Actinic Keratosis (AK) is a skin disorder that creates hard, wart-like surfaces. Long-term sun exposure makes skin patchy, spotty, and rough. Non-melanoma skin cancers and AK are not well-understood. The correlation of Keratosis with melanocytic naevi is not clear either. This study investigates the risk factors of AK. The objective is to find out if AK can coexist with NMSC and melanoma.

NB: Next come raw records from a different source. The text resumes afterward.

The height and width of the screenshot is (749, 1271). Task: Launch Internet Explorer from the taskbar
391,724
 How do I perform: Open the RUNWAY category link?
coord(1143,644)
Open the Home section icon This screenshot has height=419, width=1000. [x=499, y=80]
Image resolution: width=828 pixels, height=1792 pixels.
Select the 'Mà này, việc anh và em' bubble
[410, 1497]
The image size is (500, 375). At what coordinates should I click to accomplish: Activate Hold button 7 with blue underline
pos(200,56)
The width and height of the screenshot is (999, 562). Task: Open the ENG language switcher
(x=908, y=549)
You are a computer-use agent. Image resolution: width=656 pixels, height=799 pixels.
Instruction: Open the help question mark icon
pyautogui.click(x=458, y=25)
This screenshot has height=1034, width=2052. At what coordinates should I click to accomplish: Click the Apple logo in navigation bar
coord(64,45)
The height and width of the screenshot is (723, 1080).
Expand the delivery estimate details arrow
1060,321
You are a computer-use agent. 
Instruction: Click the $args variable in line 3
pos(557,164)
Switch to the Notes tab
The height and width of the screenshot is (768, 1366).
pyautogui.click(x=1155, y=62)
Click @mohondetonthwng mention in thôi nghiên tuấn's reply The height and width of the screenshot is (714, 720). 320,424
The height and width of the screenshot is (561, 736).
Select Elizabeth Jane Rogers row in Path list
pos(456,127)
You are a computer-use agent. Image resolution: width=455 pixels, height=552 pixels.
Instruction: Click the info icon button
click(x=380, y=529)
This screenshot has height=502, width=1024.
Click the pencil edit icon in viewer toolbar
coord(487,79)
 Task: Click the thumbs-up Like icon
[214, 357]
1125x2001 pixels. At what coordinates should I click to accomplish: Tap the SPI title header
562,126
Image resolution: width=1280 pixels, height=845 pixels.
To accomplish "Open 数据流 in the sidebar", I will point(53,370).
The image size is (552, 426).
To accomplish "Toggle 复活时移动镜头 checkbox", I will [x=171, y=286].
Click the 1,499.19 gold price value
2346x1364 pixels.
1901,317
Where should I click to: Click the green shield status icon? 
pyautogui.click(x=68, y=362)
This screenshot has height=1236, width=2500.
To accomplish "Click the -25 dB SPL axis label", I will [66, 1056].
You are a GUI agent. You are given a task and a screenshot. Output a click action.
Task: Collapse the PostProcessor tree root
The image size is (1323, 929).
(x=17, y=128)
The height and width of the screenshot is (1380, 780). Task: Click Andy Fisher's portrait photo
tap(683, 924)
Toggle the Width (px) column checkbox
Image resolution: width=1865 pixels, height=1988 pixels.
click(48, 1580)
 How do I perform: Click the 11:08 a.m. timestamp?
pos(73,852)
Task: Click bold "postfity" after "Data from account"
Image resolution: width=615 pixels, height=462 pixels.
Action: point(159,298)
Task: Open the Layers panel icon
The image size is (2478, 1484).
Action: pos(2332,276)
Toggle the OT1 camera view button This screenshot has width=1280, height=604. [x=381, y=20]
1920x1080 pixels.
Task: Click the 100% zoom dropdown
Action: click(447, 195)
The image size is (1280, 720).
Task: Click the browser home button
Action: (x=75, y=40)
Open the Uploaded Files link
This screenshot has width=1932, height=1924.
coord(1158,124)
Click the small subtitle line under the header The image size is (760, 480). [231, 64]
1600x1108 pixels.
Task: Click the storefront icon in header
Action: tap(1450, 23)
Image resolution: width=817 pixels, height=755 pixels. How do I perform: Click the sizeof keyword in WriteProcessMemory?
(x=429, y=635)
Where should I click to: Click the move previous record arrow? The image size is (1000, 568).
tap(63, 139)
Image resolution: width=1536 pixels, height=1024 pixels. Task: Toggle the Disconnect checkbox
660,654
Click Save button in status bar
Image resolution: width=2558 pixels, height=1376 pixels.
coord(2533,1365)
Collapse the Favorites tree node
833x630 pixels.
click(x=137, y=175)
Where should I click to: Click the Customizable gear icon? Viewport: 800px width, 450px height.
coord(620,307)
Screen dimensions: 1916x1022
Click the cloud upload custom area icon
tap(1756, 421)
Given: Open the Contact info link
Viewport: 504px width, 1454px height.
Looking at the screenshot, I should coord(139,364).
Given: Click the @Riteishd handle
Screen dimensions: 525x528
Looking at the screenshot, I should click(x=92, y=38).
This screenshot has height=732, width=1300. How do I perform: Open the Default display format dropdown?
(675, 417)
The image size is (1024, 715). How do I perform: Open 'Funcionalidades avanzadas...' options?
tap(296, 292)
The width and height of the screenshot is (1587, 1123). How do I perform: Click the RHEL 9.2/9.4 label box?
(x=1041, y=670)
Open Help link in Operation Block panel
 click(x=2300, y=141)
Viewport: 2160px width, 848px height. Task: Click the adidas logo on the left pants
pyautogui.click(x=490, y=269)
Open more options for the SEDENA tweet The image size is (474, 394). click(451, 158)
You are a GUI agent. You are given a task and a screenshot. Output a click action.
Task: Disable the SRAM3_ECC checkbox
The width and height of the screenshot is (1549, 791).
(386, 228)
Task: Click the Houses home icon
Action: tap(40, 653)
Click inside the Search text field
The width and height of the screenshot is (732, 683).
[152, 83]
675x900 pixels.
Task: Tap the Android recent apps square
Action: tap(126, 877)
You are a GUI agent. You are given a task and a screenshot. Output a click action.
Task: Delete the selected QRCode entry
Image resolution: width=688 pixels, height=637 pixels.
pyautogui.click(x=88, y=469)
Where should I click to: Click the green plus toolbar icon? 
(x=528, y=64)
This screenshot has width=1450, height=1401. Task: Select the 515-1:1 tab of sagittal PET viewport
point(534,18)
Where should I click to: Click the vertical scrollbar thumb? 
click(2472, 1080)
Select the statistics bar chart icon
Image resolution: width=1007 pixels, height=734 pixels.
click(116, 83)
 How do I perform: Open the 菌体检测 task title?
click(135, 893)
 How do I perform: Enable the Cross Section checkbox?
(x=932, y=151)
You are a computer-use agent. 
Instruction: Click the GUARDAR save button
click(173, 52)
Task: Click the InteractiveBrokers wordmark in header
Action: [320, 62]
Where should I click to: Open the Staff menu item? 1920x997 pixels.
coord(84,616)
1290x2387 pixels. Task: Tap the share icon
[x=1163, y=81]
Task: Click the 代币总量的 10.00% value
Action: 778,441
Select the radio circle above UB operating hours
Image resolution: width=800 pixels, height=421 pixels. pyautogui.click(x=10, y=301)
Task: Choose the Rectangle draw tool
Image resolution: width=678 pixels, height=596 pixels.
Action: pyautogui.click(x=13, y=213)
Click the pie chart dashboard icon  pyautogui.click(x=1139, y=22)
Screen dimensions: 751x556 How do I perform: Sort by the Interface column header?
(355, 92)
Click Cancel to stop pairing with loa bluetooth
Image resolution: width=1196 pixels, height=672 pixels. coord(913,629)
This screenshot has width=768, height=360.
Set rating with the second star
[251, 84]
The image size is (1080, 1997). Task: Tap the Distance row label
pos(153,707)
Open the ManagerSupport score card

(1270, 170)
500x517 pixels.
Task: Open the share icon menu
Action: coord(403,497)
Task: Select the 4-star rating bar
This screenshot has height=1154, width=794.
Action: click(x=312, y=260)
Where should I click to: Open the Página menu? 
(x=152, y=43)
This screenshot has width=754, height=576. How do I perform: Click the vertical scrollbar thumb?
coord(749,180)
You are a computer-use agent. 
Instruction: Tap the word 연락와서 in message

The constitutional and exposure factors that lead to AK are the primary factor under analysis. A controlled study took place in multiple hospitals in Finland, Malta, Germany, Italy, Greece, Poland, Spain, and Scotland. There were 343 AK patients, and 409 and 602 patients with squamous and basal carcinomas. There were 360 with invasive melanoma, while 119 had in situ melanoma. The study also had 686 control subjects. Both patient and dermatologist questionnaires collected exposure data. Unconditional logistic regression modeling assessed the AK risk associations. They included sun exposure habits, certain drugs, the influence of phenotype characteristics, and the presence of naevi.

Subjects with darker skin have a lower risk for AK. Overall, the naevi number and educational level have an inverse link with AK. Sun exposure, diuretic drugs, and cardiac medicines increased AK’s risk. The chances of coexistence of AK with SCC, BCC, in situ, and invasive melanoma are 58%, 30%, 12%, and 6%. Those with red hair have 7 times higher risk of AK. In comparison, brown-eyed subjects have a 40% reduced risk as compared to those with blue eyes.

This large scale study confirmed the well-known AK risk associations. New risks like cardiac and diuretic drugs open up new possibilities for further research.